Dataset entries
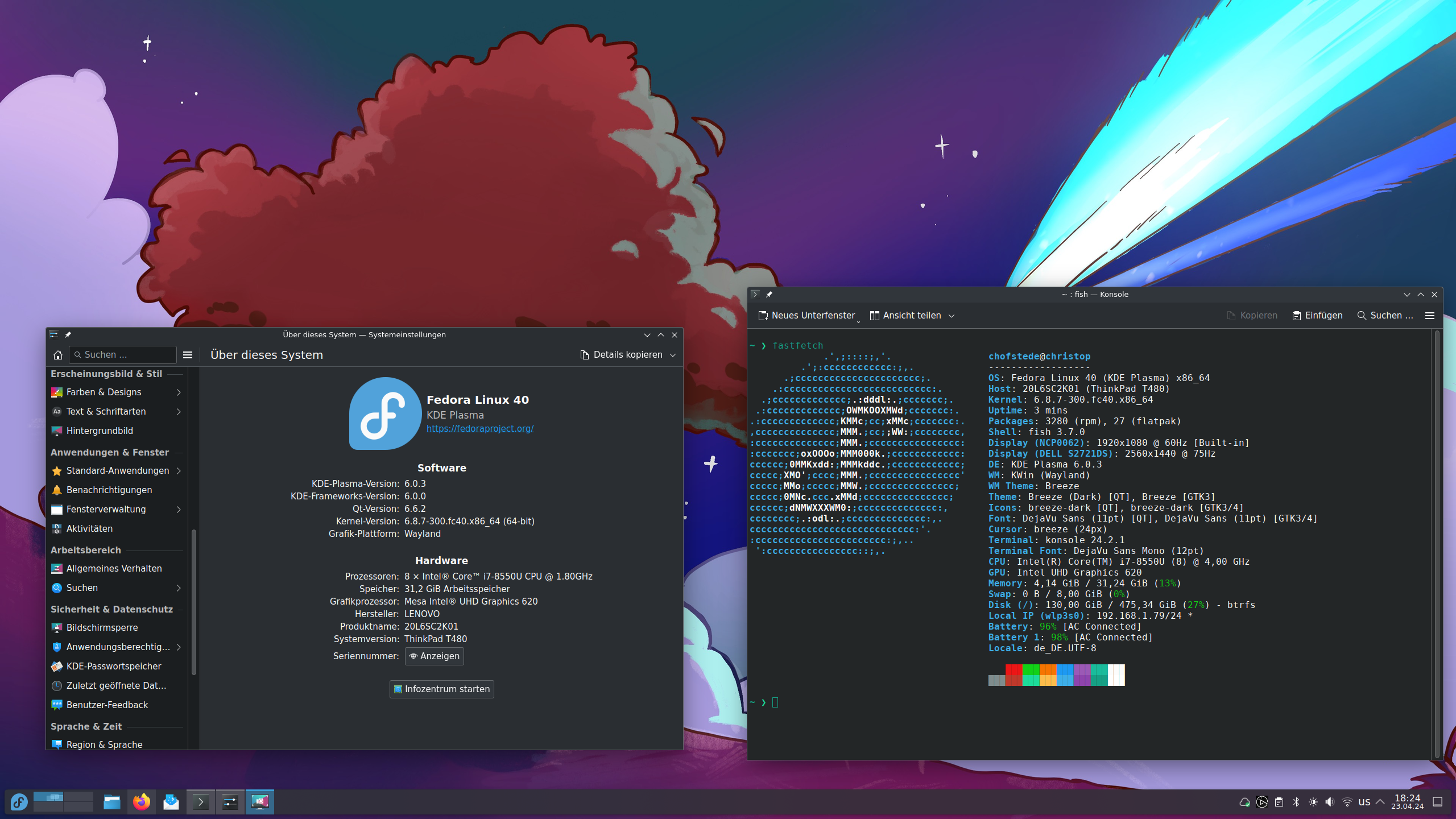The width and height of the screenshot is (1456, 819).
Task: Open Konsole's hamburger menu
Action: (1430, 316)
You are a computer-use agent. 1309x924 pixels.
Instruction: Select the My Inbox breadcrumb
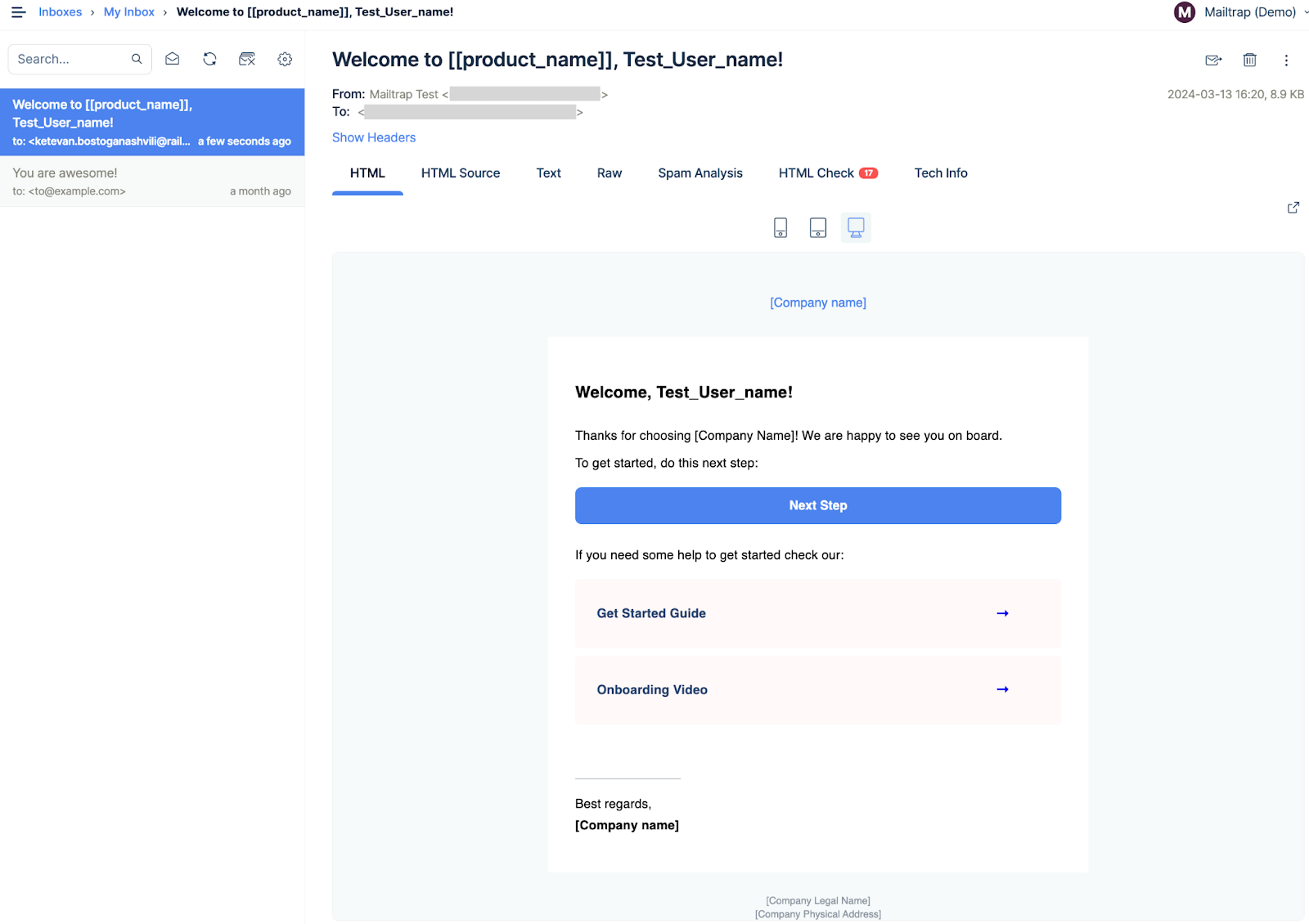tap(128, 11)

§ EXERCISE DESCRIPTION
Beginning with the line that contains "You are a computer-use", reproduce every line through the end of the records above exactly, leaving pictures out.

§ RESULT OF THE TASK
You are a computer-use agent. 1309x924 pixels.
Instruction: Select the My Inbox breadcrumb
tap(128, 11)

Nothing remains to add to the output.